I think one of the big issues in the way of progress here is the conflict between what a Union is conceptually and the reality of its implementation. Although the implementation of Union is in of itself a collection, it is conceptually a type whose subtypes my be non-finite. This doesn’t mean we can’t do anything with types that subtype an unknown quantity of other types. After all we have methods like typejoin and typeintersect that work on Union. However, defining something that is conceptually robust and functionally useful can get pretty difficult.

For example, let’s say you want typediff(lhs, rhs) -> ty so that !(ty <: rhs) && (ty <: lhs). The practical application may at first seem simple and useful (typediff(Union{Int, Char, Symbol}, Int) -> Union{Char, Symbol}), but what do you do for typediff(Union{Integer Char, Symbol}, Int)? You have to decide whether you want to create a new union including every subtype except Int or if there’s a meaningful heuristic where we can agree that typediff gives up.

Unless the goal is literally to convert between types, we usually care more about some trait related lhs than the type itself. In which case, you really do just want to check some trait on each member in a union. This might be okay if poking around inside of Union was alright to do, but I don’t think everyone has agreed that the current implementation is what we want forever.

1 Like
typediff(Union{Int, Char, Symbol}, Int) # -> Union{Char, Symbol}
typediff(Union{Integer Char, Symbol}, Int) # -> ???

I see!

Initially, I naïvely thought, why not use the AbstractSet API for Union ? But, now I realize that types has not only equality but also subtyping <: . So, it’s like a set of sets and <: is like ⊆.
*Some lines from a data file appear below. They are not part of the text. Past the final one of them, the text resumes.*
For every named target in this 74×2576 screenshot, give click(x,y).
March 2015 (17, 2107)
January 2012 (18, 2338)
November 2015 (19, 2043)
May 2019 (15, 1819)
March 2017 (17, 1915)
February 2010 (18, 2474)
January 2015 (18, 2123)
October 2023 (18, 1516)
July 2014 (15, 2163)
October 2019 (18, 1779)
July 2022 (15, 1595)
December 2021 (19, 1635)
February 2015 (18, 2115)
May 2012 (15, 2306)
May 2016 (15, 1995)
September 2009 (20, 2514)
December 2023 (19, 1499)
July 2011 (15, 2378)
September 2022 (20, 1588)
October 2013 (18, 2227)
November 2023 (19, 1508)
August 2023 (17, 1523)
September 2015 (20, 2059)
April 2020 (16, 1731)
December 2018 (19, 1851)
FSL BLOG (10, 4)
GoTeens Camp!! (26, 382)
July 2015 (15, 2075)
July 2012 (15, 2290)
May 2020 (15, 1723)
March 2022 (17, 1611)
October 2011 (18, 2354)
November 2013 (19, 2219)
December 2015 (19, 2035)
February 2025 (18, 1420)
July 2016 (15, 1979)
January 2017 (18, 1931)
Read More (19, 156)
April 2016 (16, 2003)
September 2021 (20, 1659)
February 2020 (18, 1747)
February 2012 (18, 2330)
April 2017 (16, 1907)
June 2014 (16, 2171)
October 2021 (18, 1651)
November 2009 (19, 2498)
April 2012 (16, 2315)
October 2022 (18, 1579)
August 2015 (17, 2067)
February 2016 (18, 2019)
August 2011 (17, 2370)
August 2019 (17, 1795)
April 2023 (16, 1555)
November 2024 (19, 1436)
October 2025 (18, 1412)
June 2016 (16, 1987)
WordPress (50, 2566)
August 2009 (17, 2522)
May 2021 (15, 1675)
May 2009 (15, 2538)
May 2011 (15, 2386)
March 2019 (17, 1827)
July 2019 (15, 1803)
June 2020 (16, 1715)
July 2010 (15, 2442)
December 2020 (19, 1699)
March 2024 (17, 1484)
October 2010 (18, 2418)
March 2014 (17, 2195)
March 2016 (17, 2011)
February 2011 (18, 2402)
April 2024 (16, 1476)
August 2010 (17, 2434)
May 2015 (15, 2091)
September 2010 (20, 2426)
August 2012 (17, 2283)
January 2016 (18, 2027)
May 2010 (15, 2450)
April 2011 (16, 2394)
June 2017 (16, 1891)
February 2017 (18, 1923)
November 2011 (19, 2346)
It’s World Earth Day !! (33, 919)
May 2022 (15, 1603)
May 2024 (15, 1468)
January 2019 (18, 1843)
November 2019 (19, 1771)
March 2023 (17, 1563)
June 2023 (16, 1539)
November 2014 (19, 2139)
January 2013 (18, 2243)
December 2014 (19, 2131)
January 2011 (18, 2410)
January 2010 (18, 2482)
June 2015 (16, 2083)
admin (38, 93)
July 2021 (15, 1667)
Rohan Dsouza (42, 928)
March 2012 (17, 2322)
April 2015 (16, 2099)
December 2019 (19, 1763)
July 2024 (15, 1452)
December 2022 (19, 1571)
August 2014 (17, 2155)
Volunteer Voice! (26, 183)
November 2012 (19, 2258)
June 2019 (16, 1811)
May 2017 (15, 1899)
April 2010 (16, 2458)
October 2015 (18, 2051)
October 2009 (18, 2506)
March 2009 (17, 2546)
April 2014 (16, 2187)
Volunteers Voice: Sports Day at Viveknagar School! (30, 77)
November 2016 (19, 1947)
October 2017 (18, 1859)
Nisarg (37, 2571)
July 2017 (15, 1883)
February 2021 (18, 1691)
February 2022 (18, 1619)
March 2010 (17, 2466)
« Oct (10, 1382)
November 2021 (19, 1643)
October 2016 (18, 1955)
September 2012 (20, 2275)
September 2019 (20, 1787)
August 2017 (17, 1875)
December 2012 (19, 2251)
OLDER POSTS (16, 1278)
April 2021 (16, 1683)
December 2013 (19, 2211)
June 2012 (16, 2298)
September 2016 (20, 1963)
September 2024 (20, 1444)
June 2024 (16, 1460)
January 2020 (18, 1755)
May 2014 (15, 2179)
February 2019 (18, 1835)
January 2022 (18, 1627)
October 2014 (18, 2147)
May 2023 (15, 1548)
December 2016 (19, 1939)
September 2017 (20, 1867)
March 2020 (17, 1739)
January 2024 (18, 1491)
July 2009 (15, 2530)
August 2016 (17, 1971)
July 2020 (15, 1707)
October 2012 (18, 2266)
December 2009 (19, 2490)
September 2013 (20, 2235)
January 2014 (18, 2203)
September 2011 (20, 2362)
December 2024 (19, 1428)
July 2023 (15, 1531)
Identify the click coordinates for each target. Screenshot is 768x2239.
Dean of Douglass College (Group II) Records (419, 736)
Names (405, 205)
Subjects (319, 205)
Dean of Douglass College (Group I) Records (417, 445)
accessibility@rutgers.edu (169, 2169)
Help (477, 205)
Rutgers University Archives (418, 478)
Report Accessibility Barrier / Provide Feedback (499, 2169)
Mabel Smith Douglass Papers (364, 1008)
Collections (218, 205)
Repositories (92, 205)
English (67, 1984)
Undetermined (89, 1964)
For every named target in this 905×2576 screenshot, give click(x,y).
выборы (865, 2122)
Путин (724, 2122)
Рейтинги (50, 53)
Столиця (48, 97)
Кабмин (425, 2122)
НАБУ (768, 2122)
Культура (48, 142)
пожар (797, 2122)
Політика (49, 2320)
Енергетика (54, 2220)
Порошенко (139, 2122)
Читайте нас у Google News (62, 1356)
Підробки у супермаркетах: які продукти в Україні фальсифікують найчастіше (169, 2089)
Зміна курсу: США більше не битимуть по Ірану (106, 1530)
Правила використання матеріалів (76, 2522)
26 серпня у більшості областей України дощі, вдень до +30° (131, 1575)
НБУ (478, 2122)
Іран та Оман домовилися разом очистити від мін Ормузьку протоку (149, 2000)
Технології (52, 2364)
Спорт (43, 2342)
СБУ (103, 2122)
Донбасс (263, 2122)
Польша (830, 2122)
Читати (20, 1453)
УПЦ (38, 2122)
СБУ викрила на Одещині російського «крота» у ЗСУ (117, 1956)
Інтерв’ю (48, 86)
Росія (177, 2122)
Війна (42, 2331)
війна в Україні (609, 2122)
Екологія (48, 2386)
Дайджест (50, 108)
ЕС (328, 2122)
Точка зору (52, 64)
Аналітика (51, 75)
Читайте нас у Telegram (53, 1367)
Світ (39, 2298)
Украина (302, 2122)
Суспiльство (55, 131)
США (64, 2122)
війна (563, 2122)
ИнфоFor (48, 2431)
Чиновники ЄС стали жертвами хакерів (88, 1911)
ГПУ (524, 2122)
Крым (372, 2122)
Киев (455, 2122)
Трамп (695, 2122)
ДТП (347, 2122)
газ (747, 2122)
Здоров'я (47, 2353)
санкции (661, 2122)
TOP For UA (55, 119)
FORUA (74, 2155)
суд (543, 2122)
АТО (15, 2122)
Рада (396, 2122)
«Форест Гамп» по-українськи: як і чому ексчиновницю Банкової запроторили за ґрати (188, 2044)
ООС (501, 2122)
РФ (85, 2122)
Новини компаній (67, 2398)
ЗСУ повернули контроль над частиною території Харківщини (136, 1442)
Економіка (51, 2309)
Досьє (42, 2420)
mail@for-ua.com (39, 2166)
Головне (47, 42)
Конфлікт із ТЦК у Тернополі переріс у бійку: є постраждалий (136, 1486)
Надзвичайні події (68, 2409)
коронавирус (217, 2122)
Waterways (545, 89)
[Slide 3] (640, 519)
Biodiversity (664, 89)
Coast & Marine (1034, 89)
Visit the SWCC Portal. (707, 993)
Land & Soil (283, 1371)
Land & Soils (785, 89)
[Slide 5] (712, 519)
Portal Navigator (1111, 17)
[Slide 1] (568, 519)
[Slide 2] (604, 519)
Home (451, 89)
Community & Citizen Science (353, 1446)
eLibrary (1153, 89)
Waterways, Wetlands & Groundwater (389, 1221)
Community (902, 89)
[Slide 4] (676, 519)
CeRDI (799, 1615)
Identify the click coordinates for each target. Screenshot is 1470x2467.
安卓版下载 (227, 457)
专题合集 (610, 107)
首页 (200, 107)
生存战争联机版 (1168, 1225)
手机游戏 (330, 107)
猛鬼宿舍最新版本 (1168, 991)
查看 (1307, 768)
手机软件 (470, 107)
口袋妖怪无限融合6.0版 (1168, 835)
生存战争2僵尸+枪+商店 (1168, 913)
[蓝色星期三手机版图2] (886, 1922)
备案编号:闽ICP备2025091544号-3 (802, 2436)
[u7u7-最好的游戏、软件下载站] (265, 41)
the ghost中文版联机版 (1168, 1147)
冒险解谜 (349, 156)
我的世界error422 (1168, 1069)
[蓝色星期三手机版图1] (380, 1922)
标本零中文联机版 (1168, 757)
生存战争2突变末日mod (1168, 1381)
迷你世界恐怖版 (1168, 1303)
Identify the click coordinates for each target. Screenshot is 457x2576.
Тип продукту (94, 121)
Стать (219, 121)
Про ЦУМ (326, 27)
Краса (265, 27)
So, it all depends how you would use, or what you want from, typediff(). I’m far from knowledgeable enough about the implementation of the Julia languge to go further than this point in a meaningful way. . . . my useless thought is, if we use the “set of sets” analogy, “diff” is “xor” and

{Integer, Char, Symbol} xor {Int} == {Integer, Char, Symbol, Int}

because here we use only equality to define “diff”, but I guess that’s not what you want in the implementation of the language.